***** TEXT SHOWN

There’s a new sprawling grey industrial development in Avonmouth port. It sits alongside vast mounds of scrap metal, the world’s longest coal conveyor belt, and Avonmouth Village.

However the new plant, built by a company called Day Group to process ‘incinerator bottom ash’ – the waste from municipal incinerators – stands empty and unused: not only does it not currently have an environmental permit, it doesn’t have planning permission from the council either.

But it doesn’t look like it can be torn down. A planning department ‘error’ has left Bristol City Council with ‘no regulatory control’ over the potentially polluting plant, which sits just 50m from the nearest homes. Council planners granted the site a ‘lawful development certificate’ erroneously in 2014, despite the certificates not being valid for industrial operations – meaning the plant bypassed normal planning scrutiny.

The debacle surrounding the Day Group plant has reignited debate over whether there is sufficient scrutiny of polluting developments in Avonmouth, where industry has often butted heads with the local residents. If allowed, the plant will be by far the closest to residences of the 14 IBA plants currently in operation in the UK. Built between 2016-17, it can process more than 75 tonnes of ‘incinerator bottom ash’ every day; importing, transporting, sorting, and ‘maturing’ it, and processing some into aggregates – material used for building roads.

The Environment Agency refused the plant a permit in April this year, stating that the plans posed an ‘unacceptable risk of significant pollution’ in the local area. Similar operations permitted by the Environment Agency have been subject to a catalogue of complaints regarding dust and noise since the technology proliferated in the last decade. Day Group are appealing the refusal, so the future of the plant is now dependent on a planning inquiry between the company and the Environment Agency which kicks off on the 28 November.

The Day Group IBA plant

Pollution concerns

Developments such as the new plant in Avonmouth process dusty ash residue from incinerators, sorting and storing the material before processing some of it into aggregates for the construction industry. Avonmouth residents have opposed the operation on air quality and public health grounds, as have local Labour councillors Jo Sergeant and Don Alexander.

**********

(GIVEN TASK 1):
Update everything in the article about the Avonmouth ash plant from "There’s a new" down to "the council either.", putting "IBA" wherever "incinerator bottom ash" appears.
(GIVEN TASK 2):
Go on with the article about the Avonmouth ash plant, picking up after its last sentence.
The records after this point bear no relation to the article about the Avonmouth ash plant.

***** DATA SHOWN

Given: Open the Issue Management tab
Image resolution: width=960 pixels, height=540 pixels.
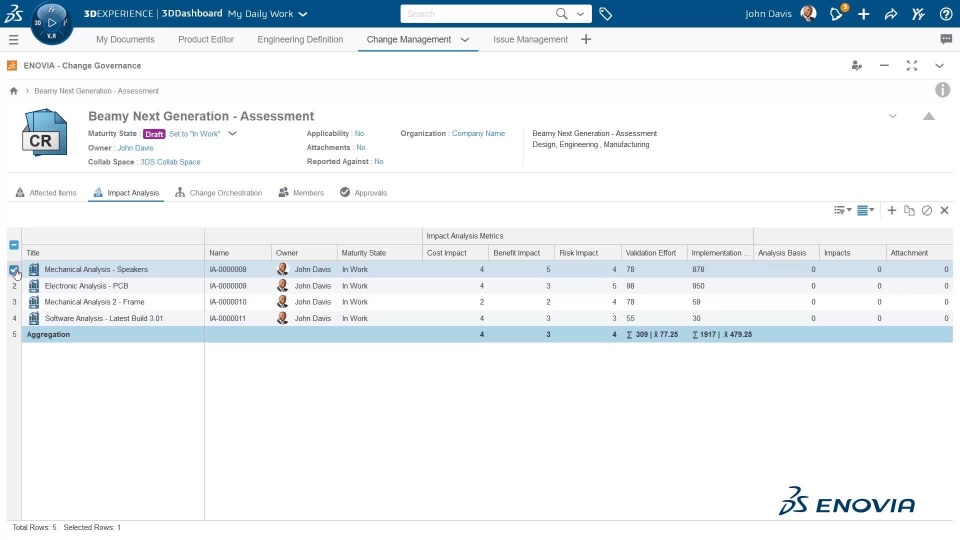Looking at the screenshot, I should (530, 40).
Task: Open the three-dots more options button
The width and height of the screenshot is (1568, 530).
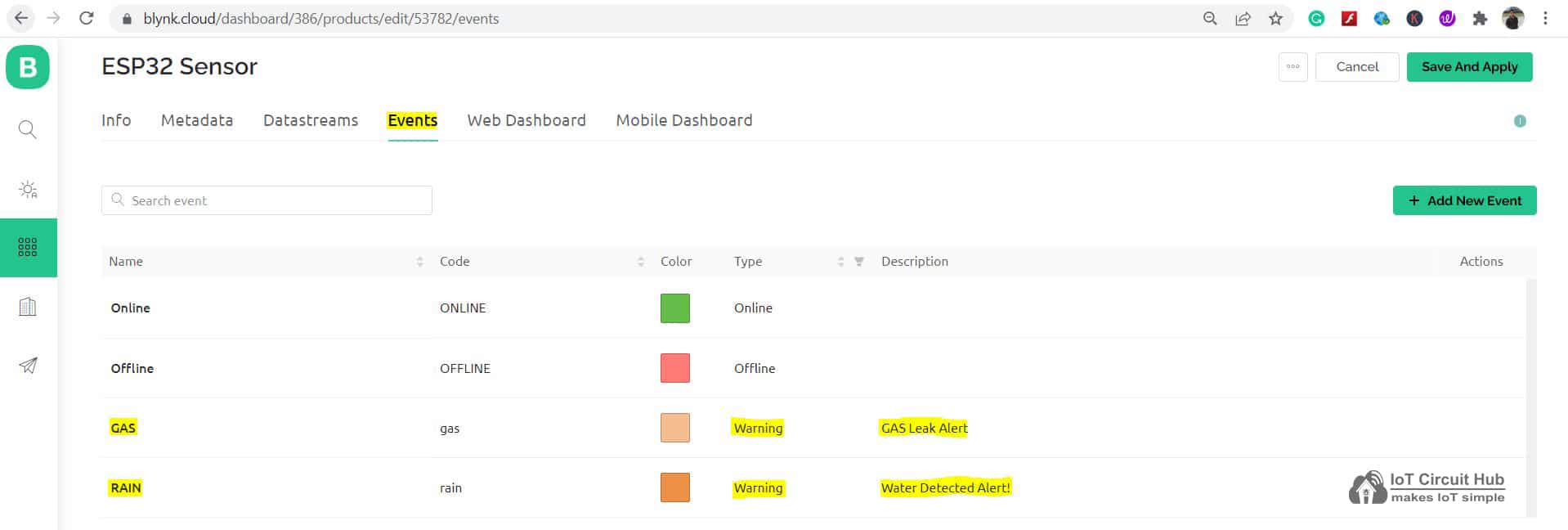Action: point(1292,67)
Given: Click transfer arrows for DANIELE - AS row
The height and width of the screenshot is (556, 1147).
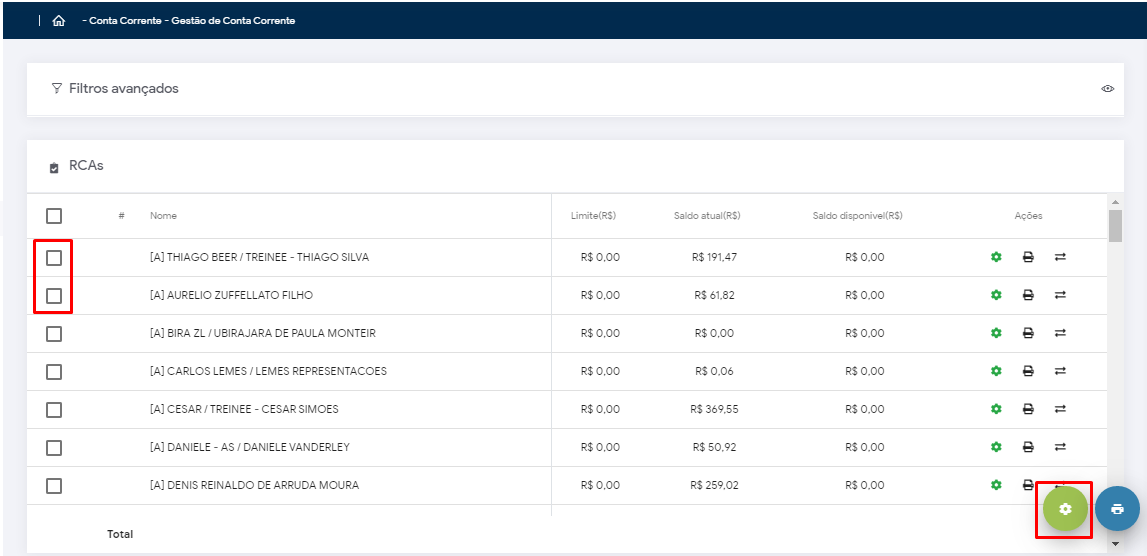Looking at the screenshot, I should coord(1060,447).
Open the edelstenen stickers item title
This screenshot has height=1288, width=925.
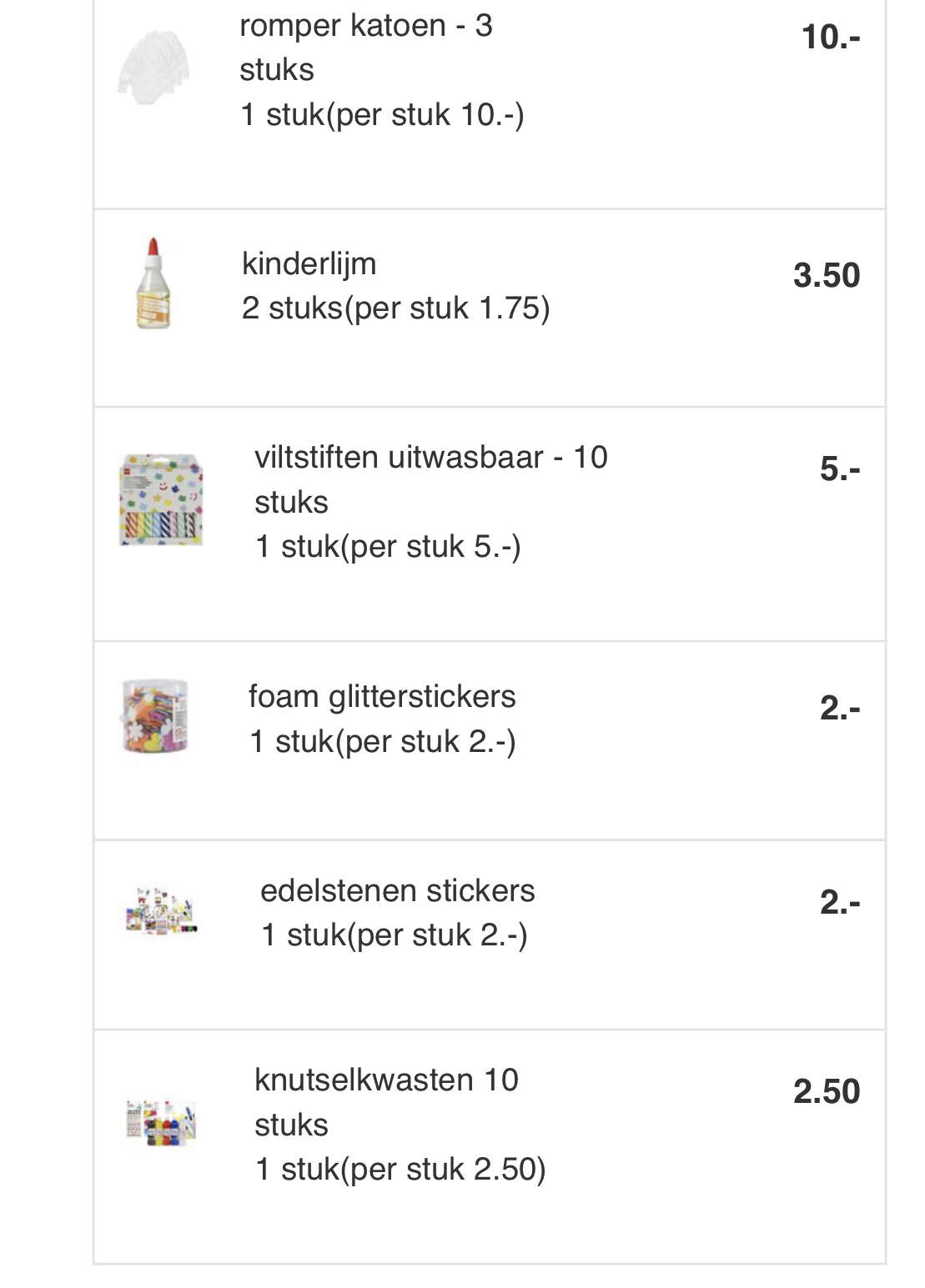point(397,890)
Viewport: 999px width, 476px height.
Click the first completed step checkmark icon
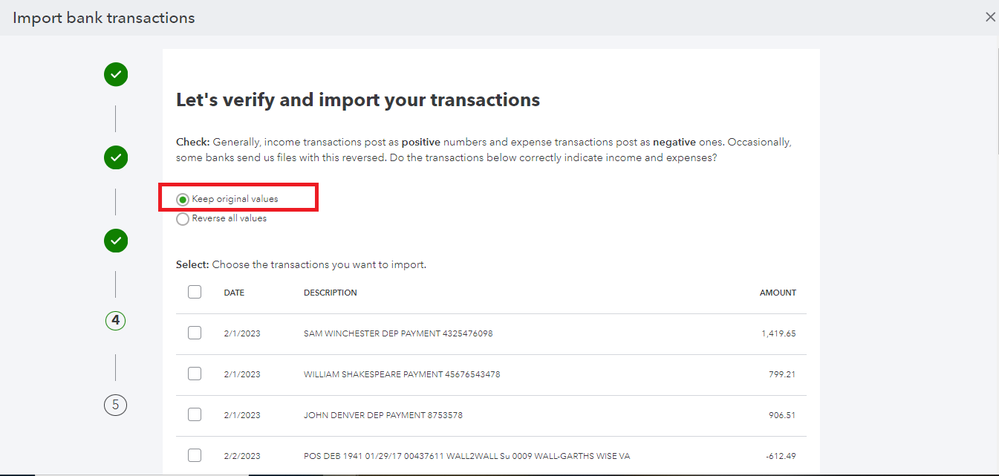(x=116, y=74)

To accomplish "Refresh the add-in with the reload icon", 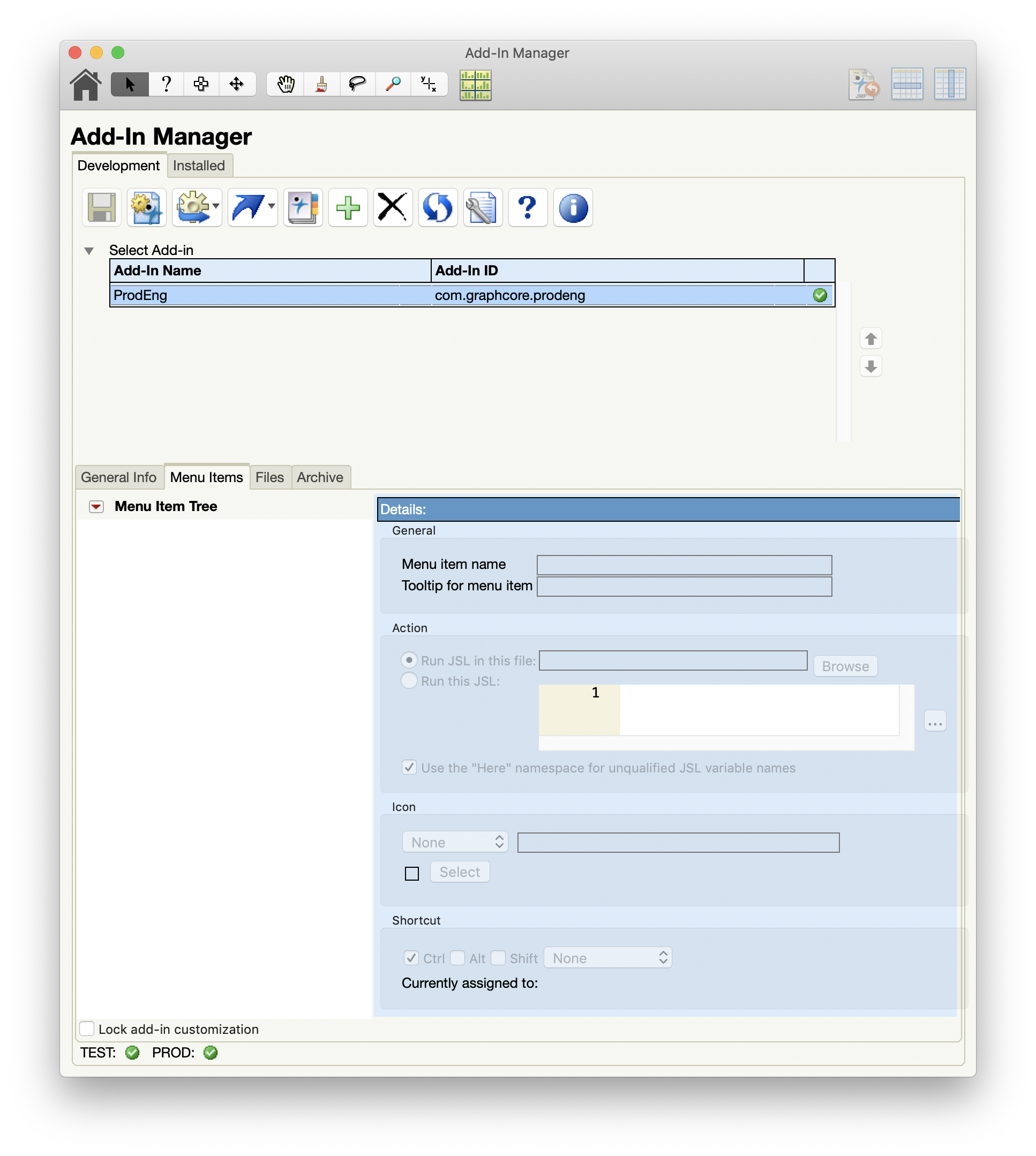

**********

(EXERCISE RESULT 1):
There’s a new sprawling grey industrial development in Avonmouth port. It sits alongside vast mounds of scrap metal, the world’s longest coal conveyor belt, and Avonmouth Village.

However the new plant, built by a company called Day Group to process ‘IBA’ – the waste from municipal incinerators – stands empty and unused: not only does it not currently have an environmental permit, it doesn’t have planning permission from the council either.

(EXERCISE RESULT 2):
“If I were James Day [director of Day Group] I would ask myself if I would like to have an incinerator bottom ash processing plant in my back garden,” commented Sergeant.

Ian Robinson, whose family’s home is the nearest to the site at 50m away, will also attend the inquiry. A long-term campaigner on port pollution issues (and thorn in the side of the council), Robinson says he has “absolutely no confidence” in the council’s handling of port development, noting that “These permitted developments have been granted despite me highlighting to the Neighbourhood Partnership agencies […] the misapplication of the law multiple times in meetings since 2012.”

Shlomo Dowen, national coordinator of the UK Without Incineration Network (UKWIN), said it was “unusual” for the Environment Agency not to grant a permit, noting that the Agency tends to seek ways to allow developments. “In my view, it was irresponsible of the developer to propose an IBA processing plant so near to residential homes, and it is outrageous and a waste of public resources for them to have appealed the refusal,” says Dowen.

“The fact that the Day Group hasn’t cooperated with the Environment Agency [in incorporating the Agency’s specifications into their application] suggests not only that the appeal should fail, but also it doesn’t bode well for the possibilities that in the future if they are granted a permit and they do start operating that they will cooperate with the Environment Agency should anything go wrong,” he added.

Day Group did not respond to questions about their construction of the site despite not having planning permission or an environmental permit.

What the council has to say

The council declined to answer questions regarding how the certificate came to be issued, nor when or how the error was realised. However, it did offer an explanation as to why no planning enforcement action had been taken – it’s afraid of a court case from Day Group. A council spokesperson commented:

“As we have explained to the local community and councillors, we have sought legal advice on how we can remedy the situation and unfortunately our lawyers do not think we have a realistic chance of success if we tried to revoke the certificate, and the process would cost the council a significant amount of public money.

“…We will have legal representation at the inquiry and we will be providing robust evidence to ensure the inspector is fully aware of the potential negative impacts of the proposed development.”

Ongoing problems

The Day Group application arrived on the desks of council planners in February 2014, and was granted in May 2014. It was during this time that Avonmouth was suffering the severe fly infestation caused by packers of refuse derived fuel, Boomeco, and issues surrounding the pollution and regulation of industry in the port were under intense scrutiny.

Then-MP Charlotte Leslie spoke in parliament in June 2014 about the weeks of inaction regarding the flies, and ongoing issues around the dust and noise pollution for residents local to the port. She didn’t pull her punches about the inadequate oversight from agencies involved, sharing “deep concern about procedural failures by the agencies involved to safeguard residents”.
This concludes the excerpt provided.